=== Document extract ===
Binary Bomb Writeup (Dawg CTF 2021)
Type: Reversing
Difficulty: Easy
Prompt: Welcome to the CyberDawgs Binary Bomb challenge series! The "bbomb" binary contains a series of mini reversing challenges broken into 9 phases. Each phase becomes incresingly more difficult, but it is not required to solve a phase to move onto the next. Simply press enter for a phase's input to skip it. Additionally, known phase solutions can be stored in a file named "flags.txt". See the binary's welcome message for the format and requirements. When submitting to this scoreboard, wrap the phase's solution in DawgCTF{}. Happy reversing!
Solution
This writeup covers the first 3 phases of the Binary Bomb challenge and is intented to be beginner friendly.
For the 9 challenges of “Binary Bomb,” we get one file. Upon applying the file command to it, we find it’s an LSB executable file. It means that the file contains machine-level code, which can directly be executed to carry out some tasks. But the problem is that I don’t speak or understand machine-level code or binary code. I hardly understand the C language.
So how do we understand what’s happening inside the binary file? We can run the binary file, but the problem is many-a-times, a binary file might not be safe to run. So what we can do is we can try to somehow get the source code back from the machine code.
We are living in modern times. People haven’t written that executable in machine-level binary code. They have written it in programming languages like C, C++, etc., and compiled it to the binary file. So what we want to do is decompile this file to get that source code back, which we can make sense of. For decompiling a binary file, there are many tools out there. I’ll be using Ghidra, which is free and does its work.
Phase 1
Firstly, open Ghidra and create a new non-shared project from the “File” menu. Then you can import the file by going to the “File” menu > “Import File.” Leave the settings at default and ignore any warnings and other stuff in the “Import Result Summary.” Once done, you will be able to see the file under the “Active Projects.”
=== Material for the task ===
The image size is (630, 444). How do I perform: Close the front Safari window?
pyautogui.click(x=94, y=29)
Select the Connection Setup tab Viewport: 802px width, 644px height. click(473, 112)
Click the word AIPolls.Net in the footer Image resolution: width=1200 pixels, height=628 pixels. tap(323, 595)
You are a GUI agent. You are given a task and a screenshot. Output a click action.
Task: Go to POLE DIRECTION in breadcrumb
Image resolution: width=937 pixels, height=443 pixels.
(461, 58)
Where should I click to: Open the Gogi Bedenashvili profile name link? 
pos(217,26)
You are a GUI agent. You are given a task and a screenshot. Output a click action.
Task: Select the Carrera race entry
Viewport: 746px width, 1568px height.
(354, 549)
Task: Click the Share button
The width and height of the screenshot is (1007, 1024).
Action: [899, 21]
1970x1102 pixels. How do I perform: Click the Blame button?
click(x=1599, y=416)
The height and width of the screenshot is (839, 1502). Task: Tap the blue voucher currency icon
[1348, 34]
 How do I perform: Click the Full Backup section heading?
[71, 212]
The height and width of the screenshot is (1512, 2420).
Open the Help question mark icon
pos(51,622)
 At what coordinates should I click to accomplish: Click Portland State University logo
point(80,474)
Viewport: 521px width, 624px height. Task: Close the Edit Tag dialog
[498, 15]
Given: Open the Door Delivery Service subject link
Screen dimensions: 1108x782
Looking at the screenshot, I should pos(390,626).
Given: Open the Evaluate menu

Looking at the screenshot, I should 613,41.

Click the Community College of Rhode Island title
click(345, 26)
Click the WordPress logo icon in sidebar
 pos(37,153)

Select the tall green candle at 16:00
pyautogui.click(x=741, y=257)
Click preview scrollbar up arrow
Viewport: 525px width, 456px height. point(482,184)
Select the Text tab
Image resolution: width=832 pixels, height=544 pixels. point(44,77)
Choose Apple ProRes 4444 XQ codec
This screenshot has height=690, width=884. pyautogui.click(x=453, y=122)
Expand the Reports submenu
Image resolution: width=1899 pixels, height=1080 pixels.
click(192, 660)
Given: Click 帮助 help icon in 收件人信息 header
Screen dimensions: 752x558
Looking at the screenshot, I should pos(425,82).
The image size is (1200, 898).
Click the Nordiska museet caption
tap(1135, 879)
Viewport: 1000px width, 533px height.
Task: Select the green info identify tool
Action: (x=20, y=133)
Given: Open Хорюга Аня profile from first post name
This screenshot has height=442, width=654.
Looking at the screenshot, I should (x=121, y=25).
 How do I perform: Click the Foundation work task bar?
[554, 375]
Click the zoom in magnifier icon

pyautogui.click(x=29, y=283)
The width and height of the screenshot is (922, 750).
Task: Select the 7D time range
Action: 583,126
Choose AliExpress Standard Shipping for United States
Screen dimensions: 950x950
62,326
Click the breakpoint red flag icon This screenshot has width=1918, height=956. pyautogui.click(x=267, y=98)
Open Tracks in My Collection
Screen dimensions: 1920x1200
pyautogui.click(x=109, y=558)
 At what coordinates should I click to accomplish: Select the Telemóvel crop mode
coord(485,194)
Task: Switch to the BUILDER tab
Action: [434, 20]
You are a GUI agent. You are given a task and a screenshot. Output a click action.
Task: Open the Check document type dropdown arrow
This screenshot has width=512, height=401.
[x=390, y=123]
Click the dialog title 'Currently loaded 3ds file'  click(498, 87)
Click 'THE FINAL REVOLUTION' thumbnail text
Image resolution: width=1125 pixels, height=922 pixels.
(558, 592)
===
● Problems
(A) Reproduce the records without any changes, starting at their first line and ending with the line that contains "pos(217,26)", including both of those lines.
(B) Pick up the Binary Bomb writeup after its last sentence and keep writing it.
The writeup and the records were taken from unrelated sources.

● Task results
(A)
The image size is (630, 444). How do I perform: Close the front Safari window?
pyautogui.click(x=94, y=29)
Select the Connection Setup tab Viewport: 802px width, 644px height. click(473, 112)
Click the word AIPolls.Net in the footer Image resolution: width=1200 pixels, height=628 pixels. tap(323, 595)
You are a GUI agent. You are given a task and a screenshot. Output a click action.
Task: Go to POLE DIRECTION in breadcrumb
Image resolution: width=937 pixels, height=443 pixels.
(461, 58)
Where should I click to: Open the Gogi Bedenashvili profile name link? 
pos(217,26)

(B)
Double click on that file to open that file. When the file opens, you’ll see a dialog box asking if we want to analyze the file. Analyzing is decompiling the binary. So click “Yes,” leave the settings to default, and hit “Analyze.”
Once the analysis is finished, head over to the “Symbol Tree” on the left. Open up the Functions drop-down, and you’ll get a list of all the functions in the binary. Seeing the list of functions, it seems that it is a simple C binary.
There is a function name “_start” in the list. This is the starting function, you can say. It points to the main function, which in C is where the code written by the user starts. So click on the function name, and in the decompiler window on the right, you can see the decompiled code.
In there, you can see “main”. That points to the main function. Double click on “main,” and you will then go to the function’s source code. If you have a bit of knowledge about C, you’ll find yourself in a familiar place. Now we can start to understand what the program does.
Now there might be a question in your mind, why don’t we directly look for the main function in the “Symbol Tree” window. We can definitely do that, but why waste time searching for something that we can get with a few simple clicks. The main function might be hidden under some folders, and the _start function is right in front of our eyes.
The main function code is big. And I am not a great programmer, so it’s hard for me to understand everything. How I like to approach a reversing challenge is firstly take a rough look over everything. Try to find out which part is actually essential. And just focus on that portion. Programs can be massive, and understanding each and everything in it is not required (at least in CTFs).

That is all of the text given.